The chemical bonds created when the oxygen reacts with pitch, tend to increase the melting point of the pitch until the pitch has been rendered infusible. Increased penetration of oxygen into the interior of the pitch article promotes more stabilization. As the stabilization process progresses, the pitch material undergoes a decrease in solubility and an increase in mechanical properties such as tensile modulus.

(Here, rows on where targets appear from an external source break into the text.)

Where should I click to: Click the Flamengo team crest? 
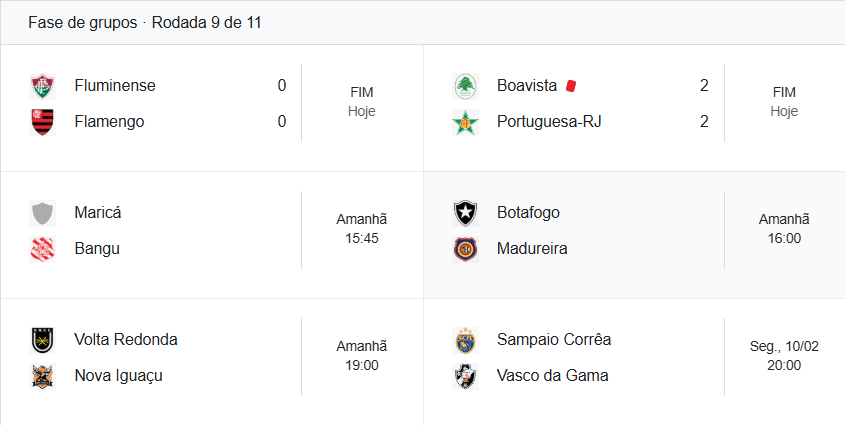pyautogui.click(x=42, y=122)
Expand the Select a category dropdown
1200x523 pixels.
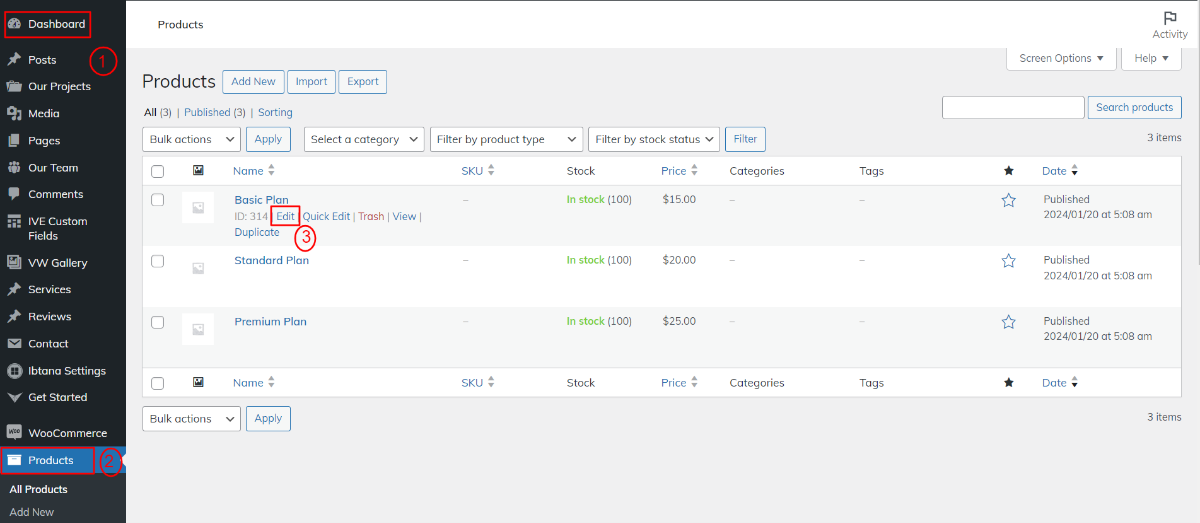(x=364, y=140)
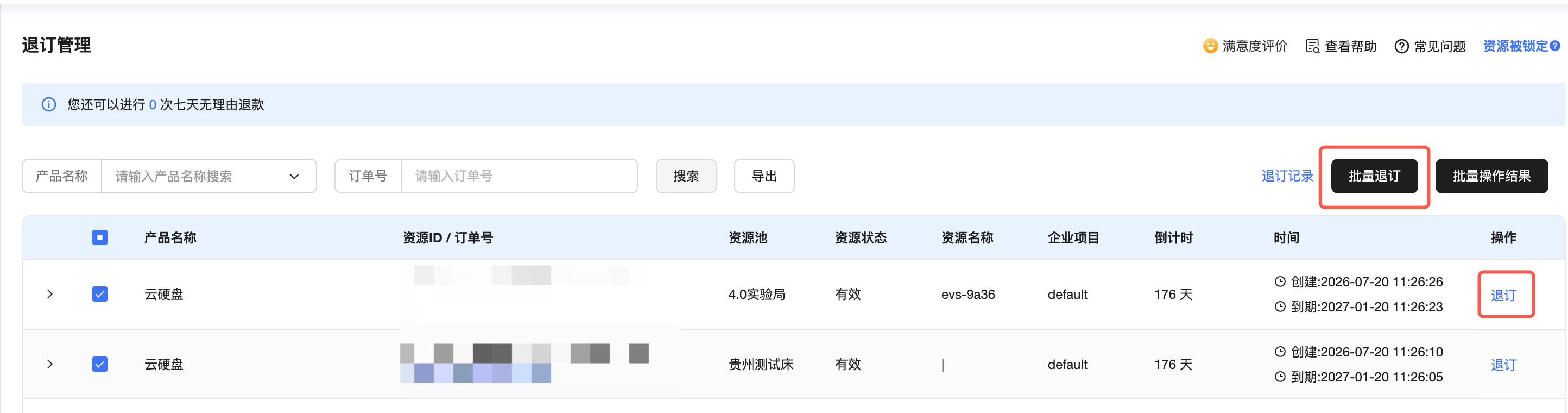The height and width of the screenshot is (413, 1568).
Task: Click the clock icon beside 到期:2027-01-20 11:26:23
Action: click(1280, 306)
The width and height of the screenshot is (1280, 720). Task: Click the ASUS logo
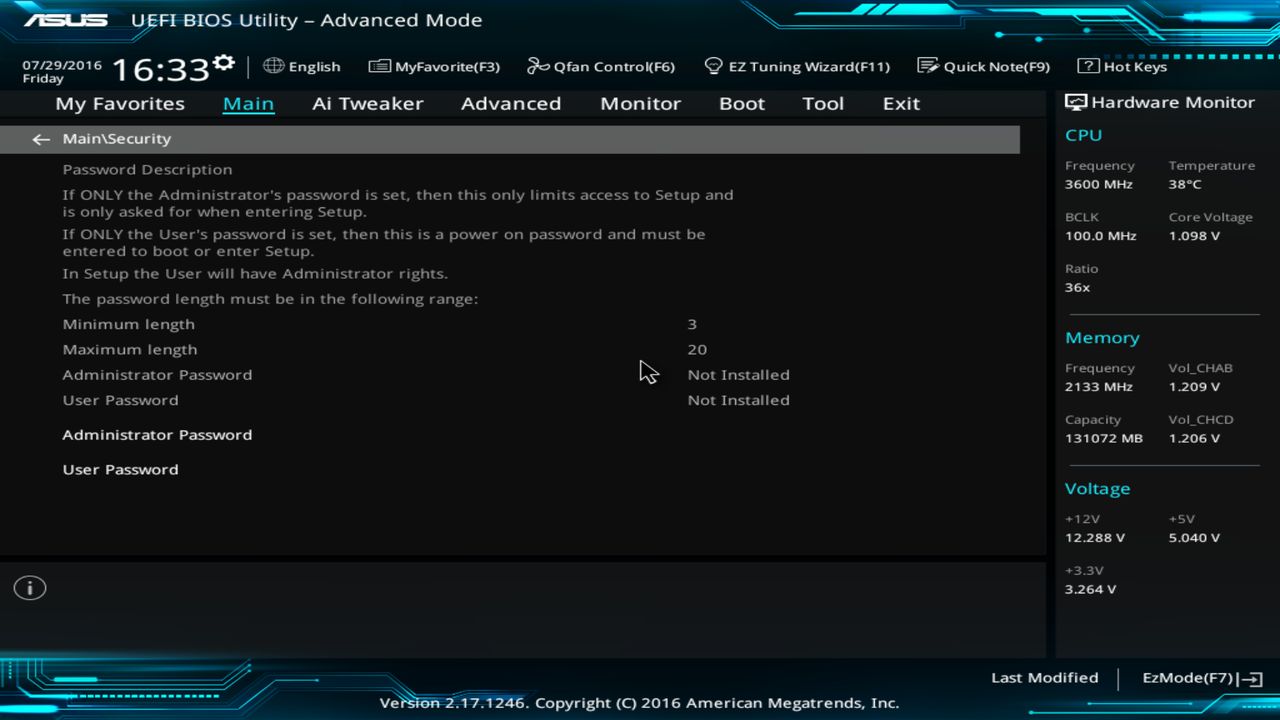[x=68, y=19]
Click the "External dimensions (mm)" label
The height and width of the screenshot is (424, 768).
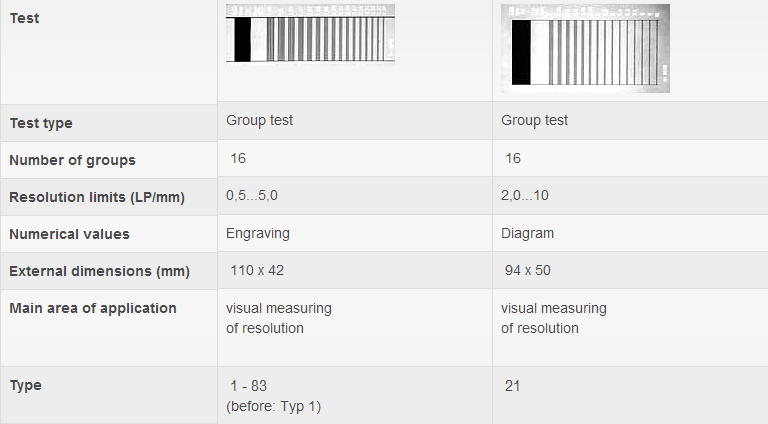click(99, 271)
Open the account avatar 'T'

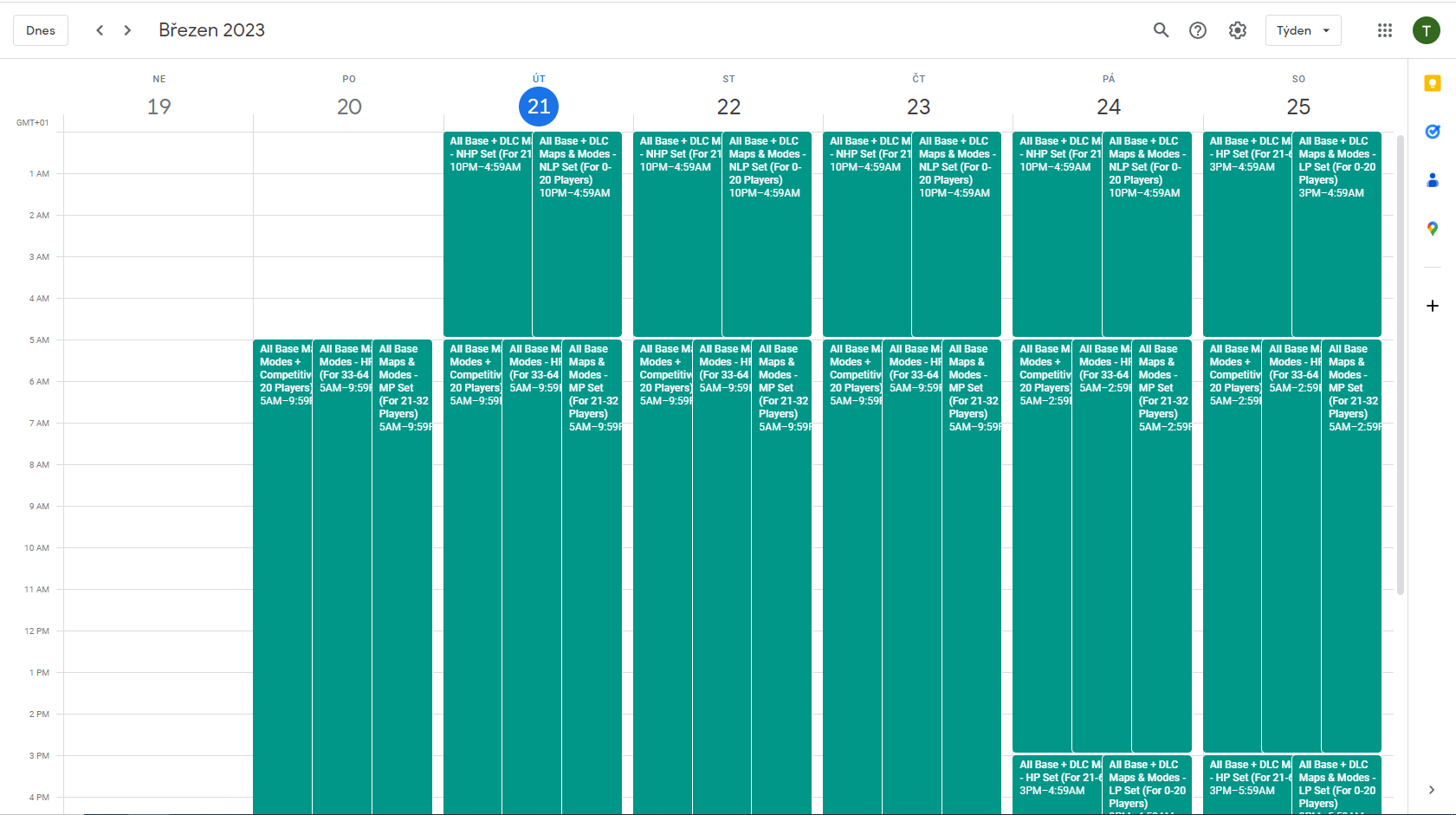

The optimal stabilization process particulars, i.e., heating rates and durations, isothermal heating temperatures and durations, and maximum temperatures, of the stabilization process used for one application may vary somewhat from the optimal stabilization process particulars for a different application. The variance in process particulars may manifest itself in the rate of temperature increase and the duration of time spent during one or more temperature increases or at one or more discrete temperature levels. For example, the temperature of stabilization depends on the reactivity of the pitch material to be stabilized, which is a function of the material itself. Typical stabilization temperatures range from 220.degree. C. to 350.degree. C. Moreover, the required duration of the stabilization step depends on temperature, heating rate, the reactivity of the pitch, and the maximum depth which must be penetrated by the oxygen. As a general rule the thicker the article, the longer it takes to stabilize at any given temperature. Thus, larger diameter pitch fibers would be expected to require longer heating times. Heat treatments can take from a few minutes to two hours for small diameter fibers, and more than six hours can be expected for large diameter fibers. Indeed, most pitch articles with dimensions more than 100 microns thick cannot be economically stabilized because of the long time that the pitch must be maintained at temperatures on the order of 300.degree. C. and the inadequate stabilization of the innermost regions of the article.